A ideia anterior era dormir em um dos alojamentos sem uso, mas seguiu até o esconderijo que ficava num buraco escavado por Nego Bó e Ramiro para guardar armas. Um dia aquilo poderia ser providencial. E parece que o dia tinha chegado. Depois de subir a primeira volta da estrada de cascalho por onde os caminhões subiam para carregar a brita, localizou o pedregulho acinzentado de cinco quilos que servia como escora para o monte de terra que jogaram sobre o material. Mesmo no escuro, depois de um grande esforço para mover a pedra, tateou pela abertura e encontrou o que queria. Puxou o pedaço de pano, espanou a poeira e abriu. Dois reluzentes revólveres calibre 32 estavam nas suas mãos. Abriu os tambores e com a ponta dos dedos certificou-se que apenas um estava carregado. Enfiou novamente a mão no mesmo lugar e puxou uma caixa. Já não havia munição nela. Deviam ter usado praticando tiro ao alvo. Ficou satisfeito em ter pelo menos uma arma para dar cabo na sentença que tinha dado a quem fizera mal ao seu pai. Dinorá pagaria por tornar o seu pai um eunuco, e por tê-lo feito sumir das vidas dele e de sua mãe.

 

O rádio do camburão ainda chiava, quando viu as luzes sobre os carros da polícia girando e se aproximando. Tratou de sair dali, mas não sem antes deixar uma lembrança para os homens que chegavam. Correu novamente para o carro de transporte de detentos, calculando que levariam ainda uns dez minutos até entrarem pelo portão. Abriu a tampa do tanque de combustível e enfiou um pedaço da flanela que encontrou na viatura, o mais fundo que conseguiu. Tirou o isqueiro de prata que tinha roubado no carro do Dr.
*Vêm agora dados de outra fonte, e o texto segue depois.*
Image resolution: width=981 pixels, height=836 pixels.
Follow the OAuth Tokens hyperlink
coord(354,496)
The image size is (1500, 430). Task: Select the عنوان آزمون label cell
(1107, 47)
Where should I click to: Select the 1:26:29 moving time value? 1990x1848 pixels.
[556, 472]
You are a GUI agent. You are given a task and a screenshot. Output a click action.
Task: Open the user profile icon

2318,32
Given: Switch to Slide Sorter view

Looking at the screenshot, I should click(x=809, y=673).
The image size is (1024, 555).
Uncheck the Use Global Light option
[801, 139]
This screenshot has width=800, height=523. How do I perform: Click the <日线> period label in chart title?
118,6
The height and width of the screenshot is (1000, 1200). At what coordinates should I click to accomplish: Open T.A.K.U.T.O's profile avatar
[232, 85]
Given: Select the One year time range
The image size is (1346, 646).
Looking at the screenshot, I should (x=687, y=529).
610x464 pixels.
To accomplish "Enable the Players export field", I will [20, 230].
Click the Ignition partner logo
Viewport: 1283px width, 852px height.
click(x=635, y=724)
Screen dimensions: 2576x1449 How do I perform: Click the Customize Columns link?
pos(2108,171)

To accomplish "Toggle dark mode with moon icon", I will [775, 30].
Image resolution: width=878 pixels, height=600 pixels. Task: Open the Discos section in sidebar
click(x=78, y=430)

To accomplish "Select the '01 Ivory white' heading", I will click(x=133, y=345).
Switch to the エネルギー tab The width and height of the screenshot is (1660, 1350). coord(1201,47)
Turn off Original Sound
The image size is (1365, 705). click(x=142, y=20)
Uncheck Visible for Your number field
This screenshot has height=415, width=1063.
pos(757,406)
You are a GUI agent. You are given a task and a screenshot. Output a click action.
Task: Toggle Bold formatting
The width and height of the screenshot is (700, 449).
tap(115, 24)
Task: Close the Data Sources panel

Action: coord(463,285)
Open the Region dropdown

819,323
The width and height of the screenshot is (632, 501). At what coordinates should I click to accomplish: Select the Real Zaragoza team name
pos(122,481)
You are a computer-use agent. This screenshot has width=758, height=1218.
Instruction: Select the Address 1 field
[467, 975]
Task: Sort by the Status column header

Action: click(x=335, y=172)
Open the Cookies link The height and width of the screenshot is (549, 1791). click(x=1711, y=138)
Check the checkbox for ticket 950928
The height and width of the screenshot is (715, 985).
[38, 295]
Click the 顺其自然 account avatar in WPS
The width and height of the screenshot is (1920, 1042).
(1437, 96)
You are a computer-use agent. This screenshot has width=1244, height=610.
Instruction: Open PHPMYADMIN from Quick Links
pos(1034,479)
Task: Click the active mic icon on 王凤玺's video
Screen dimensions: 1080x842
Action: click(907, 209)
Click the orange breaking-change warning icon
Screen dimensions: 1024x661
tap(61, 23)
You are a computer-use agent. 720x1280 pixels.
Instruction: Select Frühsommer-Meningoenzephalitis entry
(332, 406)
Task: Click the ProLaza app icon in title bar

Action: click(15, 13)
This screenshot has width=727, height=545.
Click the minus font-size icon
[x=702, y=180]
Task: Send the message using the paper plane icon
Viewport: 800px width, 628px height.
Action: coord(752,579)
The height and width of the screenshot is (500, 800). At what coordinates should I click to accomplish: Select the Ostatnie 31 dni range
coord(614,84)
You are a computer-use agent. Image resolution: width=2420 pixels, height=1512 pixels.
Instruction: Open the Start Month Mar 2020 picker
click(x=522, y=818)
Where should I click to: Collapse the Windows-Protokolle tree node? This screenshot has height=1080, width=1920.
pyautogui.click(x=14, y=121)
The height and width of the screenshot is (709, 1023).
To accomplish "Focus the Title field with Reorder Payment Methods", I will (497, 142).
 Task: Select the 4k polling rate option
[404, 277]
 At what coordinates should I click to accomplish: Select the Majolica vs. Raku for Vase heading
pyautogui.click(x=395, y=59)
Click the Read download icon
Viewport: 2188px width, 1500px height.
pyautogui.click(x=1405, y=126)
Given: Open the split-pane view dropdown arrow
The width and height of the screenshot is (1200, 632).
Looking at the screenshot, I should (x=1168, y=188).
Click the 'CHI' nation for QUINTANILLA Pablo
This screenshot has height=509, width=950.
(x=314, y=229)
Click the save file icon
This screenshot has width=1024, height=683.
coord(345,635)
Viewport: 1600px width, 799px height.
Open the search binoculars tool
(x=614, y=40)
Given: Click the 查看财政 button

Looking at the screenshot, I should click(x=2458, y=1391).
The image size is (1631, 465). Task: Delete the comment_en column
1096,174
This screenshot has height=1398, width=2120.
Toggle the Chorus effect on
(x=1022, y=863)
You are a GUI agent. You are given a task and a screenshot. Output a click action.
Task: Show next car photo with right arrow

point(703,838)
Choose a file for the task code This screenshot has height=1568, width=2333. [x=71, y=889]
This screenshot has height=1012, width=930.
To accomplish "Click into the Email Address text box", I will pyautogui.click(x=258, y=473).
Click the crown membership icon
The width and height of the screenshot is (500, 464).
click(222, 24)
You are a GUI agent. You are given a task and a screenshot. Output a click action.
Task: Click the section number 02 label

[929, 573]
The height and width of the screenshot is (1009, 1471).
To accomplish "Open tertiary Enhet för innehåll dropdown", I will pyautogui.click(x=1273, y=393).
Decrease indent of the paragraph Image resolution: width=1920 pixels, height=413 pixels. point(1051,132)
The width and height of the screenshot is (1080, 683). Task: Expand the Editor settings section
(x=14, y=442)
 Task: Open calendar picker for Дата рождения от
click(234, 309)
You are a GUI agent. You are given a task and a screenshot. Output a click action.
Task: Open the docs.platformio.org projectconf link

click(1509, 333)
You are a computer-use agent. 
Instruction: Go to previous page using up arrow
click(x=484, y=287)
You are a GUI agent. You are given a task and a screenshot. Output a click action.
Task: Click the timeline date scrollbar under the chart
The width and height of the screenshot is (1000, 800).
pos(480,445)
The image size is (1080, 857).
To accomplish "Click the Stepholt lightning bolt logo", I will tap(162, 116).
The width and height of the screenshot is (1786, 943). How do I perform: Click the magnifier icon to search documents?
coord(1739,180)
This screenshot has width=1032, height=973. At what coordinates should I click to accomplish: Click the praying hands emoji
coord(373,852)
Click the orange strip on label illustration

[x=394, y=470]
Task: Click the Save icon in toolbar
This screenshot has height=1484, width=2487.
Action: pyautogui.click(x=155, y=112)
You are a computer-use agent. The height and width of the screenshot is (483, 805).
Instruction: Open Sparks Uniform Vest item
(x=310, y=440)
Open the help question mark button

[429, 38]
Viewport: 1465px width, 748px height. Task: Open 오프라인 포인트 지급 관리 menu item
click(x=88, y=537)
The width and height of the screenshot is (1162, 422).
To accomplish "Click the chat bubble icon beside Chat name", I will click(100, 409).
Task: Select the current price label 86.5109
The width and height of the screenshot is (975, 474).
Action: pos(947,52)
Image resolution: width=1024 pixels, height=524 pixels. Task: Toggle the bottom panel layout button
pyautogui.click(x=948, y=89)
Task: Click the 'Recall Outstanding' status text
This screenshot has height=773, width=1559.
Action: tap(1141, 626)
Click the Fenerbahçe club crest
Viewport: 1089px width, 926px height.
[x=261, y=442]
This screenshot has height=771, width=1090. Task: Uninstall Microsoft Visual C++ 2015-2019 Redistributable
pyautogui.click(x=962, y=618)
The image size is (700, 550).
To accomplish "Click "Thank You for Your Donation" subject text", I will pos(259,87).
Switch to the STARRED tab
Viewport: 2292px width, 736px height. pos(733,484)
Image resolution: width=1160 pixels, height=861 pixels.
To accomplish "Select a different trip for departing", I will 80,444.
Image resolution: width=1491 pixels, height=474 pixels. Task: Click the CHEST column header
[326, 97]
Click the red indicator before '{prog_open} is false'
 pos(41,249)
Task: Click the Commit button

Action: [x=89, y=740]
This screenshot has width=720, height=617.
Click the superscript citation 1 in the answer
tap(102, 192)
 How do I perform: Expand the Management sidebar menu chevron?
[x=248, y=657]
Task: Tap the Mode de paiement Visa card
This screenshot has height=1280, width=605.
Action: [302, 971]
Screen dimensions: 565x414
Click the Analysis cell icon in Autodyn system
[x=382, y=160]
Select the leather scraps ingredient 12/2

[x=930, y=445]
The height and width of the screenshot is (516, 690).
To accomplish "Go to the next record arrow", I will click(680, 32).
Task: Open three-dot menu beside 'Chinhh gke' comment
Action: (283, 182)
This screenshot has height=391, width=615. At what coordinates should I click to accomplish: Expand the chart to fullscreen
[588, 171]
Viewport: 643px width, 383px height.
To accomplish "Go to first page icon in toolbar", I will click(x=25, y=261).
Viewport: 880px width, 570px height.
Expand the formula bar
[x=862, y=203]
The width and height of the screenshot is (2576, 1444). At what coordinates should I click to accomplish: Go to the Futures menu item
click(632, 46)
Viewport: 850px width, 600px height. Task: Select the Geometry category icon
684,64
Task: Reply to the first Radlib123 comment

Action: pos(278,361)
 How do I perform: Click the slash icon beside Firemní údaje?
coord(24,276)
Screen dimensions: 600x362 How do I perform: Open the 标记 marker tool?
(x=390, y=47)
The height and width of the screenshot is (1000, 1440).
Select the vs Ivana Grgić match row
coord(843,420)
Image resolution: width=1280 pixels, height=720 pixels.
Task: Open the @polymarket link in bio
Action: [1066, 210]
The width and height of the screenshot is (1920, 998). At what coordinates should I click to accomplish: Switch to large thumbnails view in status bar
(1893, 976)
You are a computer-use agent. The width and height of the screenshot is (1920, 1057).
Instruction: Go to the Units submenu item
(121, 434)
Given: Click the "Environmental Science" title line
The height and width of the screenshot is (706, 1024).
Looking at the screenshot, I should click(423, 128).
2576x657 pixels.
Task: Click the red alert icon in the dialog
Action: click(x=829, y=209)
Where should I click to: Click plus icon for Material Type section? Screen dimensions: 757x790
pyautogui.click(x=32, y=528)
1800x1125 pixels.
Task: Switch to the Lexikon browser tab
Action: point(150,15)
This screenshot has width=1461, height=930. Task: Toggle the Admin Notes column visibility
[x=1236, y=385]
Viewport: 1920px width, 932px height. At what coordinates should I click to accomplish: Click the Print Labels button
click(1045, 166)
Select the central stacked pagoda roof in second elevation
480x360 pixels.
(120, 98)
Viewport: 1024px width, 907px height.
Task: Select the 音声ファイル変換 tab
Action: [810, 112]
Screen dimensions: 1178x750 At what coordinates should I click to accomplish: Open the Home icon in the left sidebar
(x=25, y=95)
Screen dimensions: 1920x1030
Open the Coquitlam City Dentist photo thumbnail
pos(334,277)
Eliseu, e acendeu a ponta do pano. Correu para o lado oposto da pedreira, onde havia uma saída para pedestres. Escalou o portão pela grade, com cuidado para a arma não cair do cós da calça, e pulou para o outro lado, a tempo de ver os três carros do comboio policial entrarem a toda velocidade no pátio de manobras e frearem com violência, no momento em que o tanque do veículo explodiu, espalhando destroços em chamas da carroceria pelos ares. Cada vez mais confiante, seguiu em frente se deixando engolir pela escuridão da noite.